A "alegria" foi também partilhada por Otília Vaz, que fala numa "sensação de alívio". Ainda que não tenha podido sair à rua nesse dia porque tinha "um bebé de quatro meses", o telhado da casa onde morava, na Travessa do Calado, em Lisboa, revelava-lhe uma vista privilegiada: em frente estava um quartel militar, onde viu "pessoas a serem levadas".
Natural de Grândola, esta mulher foi um dos muitos rostos menos conhecidos da resistência. Ainda nova, com apenas 18 anos, conta que distribuía propaganda contra o regime ditatorial de Oliveira Salazar.
"Na altura estava em casa de umas pessoas em Grândola e, através de uns amigos meus, que eram estudantes universitários, lavavam a propaganda. E nós tínhamos uma casa num pinhal onde púnhamos a propaganda e depois a gente distribuía pelas pessoas e pelas casas", explica.
Apesar do medo, era a revolta perante a imensa "injustiça" que a fazia continuar. E tudo era pretexto para que pudesse fazer a diferença. Ignorando os conselhos da mãe, que lhe pedia para que não levasse panfletos para casa, Otília insistia em disseminar a mensagem.
"A minha mãe era uma pessoa que não sabia ler, vivia no Alentejo. De vez em quando, passavam aqueles carros que distribuíam propaganda contra o Governo e eu apanhava tudo e levava para casa. Nessa altura eu era muito pequena. Eu lembro-me de a minha mãe dizer: 'Tu não tragas os papéis, deita fora, porque isto é da PIDE'", afirma.
Esta atitude era um perigo acrescido para uma jovem que morava numa casa frequentemente visitada por um "senhor da PIDE". Otília Vaz "nunca" teve problemas com a polícia. O mesmo não pode dizer de alguns familiares, "que chegaram a ser presos".
Mas esta teimosia em lutar pela liberdade não ficava por aí. A mulher tinha ainda "outra mania" que a podia ter levado ao mesmo destino de muitos presos políticos.
"Eu andava sempre a trautear as músicas do Zeca Afonso e eles diziam-me: 'Não cantes isso na rua.' Mas depois aquilo ficava na minha memória e eu na volta dava comigo a cantar as músicas do Zeca Afonso. Eles diziam-me: 'Tu não cantes, olha que a PIDE um destes dias ainda te prende'", relata.

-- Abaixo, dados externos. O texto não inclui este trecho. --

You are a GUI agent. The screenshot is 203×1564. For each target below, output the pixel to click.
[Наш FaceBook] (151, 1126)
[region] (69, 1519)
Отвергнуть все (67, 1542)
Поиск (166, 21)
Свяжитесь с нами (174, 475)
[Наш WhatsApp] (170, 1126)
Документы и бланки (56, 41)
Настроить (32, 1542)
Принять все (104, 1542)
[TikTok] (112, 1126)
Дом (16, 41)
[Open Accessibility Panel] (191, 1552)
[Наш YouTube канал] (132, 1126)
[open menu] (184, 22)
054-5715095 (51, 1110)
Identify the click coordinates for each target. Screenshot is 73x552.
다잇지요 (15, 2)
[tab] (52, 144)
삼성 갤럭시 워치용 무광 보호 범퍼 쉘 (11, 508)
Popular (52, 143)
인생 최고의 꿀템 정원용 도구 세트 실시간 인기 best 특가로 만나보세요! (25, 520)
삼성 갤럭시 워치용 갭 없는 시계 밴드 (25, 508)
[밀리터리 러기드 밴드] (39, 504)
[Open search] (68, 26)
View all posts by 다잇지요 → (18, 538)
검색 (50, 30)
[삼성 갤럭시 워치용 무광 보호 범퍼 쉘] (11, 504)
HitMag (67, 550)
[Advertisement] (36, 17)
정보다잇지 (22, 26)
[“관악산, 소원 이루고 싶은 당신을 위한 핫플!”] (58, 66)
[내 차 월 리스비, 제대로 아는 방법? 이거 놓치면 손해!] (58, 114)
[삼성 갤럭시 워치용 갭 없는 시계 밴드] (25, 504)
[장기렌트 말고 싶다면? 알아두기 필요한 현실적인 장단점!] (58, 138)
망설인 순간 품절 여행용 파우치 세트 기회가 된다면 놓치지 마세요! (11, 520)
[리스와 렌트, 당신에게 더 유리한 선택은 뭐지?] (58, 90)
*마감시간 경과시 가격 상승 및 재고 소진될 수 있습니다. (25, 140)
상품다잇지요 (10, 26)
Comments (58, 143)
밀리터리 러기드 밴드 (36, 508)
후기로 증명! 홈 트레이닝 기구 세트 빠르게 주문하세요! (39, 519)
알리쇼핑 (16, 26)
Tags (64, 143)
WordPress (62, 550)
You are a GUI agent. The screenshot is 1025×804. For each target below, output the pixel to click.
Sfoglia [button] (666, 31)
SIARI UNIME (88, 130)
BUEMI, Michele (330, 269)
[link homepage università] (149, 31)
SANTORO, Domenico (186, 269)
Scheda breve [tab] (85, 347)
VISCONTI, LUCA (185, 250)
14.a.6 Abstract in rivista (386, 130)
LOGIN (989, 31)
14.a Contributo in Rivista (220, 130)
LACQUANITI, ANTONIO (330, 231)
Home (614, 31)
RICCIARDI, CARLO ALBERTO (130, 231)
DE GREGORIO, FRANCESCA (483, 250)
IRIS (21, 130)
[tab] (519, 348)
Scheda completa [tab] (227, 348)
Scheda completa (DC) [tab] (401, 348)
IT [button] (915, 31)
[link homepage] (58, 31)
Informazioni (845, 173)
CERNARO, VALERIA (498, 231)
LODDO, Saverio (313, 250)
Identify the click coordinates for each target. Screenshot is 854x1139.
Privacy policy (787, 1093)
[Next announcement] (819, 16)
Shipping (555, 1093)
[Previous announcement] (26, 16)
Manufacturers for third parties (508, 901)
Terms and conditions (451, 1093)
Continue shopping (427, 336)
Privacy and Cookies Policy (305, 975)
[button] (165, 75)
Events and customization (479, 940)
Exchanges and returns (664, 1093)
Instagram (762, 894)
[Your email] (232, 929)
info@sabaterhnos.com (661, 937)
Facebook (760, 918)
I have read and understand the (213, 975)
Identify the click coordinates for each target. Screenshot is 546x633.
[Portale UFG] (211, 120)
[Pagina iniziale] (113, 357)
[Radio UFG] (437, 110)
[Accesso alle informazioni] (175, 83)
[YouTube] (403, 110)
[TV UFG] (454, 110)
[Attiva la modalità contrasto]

Esta era também uma época particularmente difícil para as mulheres, "que não tinham direito a fazer nada, nem sequer tinham direito a ter contrato de trabalho". Apesar de reconhecer vários avanços no que diz respeito aos direitos das mulheres, lamenta que a igualdade de género, nos dias de hoje, ainda não seja uma realidade.
"Eu bem luto pela igualdade, mas está muito difícil de conseguir. Mas está quase", expressa, criticando que a população feminina continue a ser "espezinhada".
Após a Revolução dos Cravos, Otília Vaz torna-se militante do PCP, ligação que mantém até aos dias de hoje. No local onde trabalha, diz, é "a única que luta pelos direitos dos trabalhadores".
"Embora neste momento seja considerada — eu não me considero — patroa, porque sou eu que pago, luto sempre que posso [pelos direitos dos trabalhadores", assegura.
Tudo isto faz com que a comunista continue a participar em todas as manifestações "sempre" que pode: "Vou ao 25 de Abril. Vou ao 1.º de maio", enumera.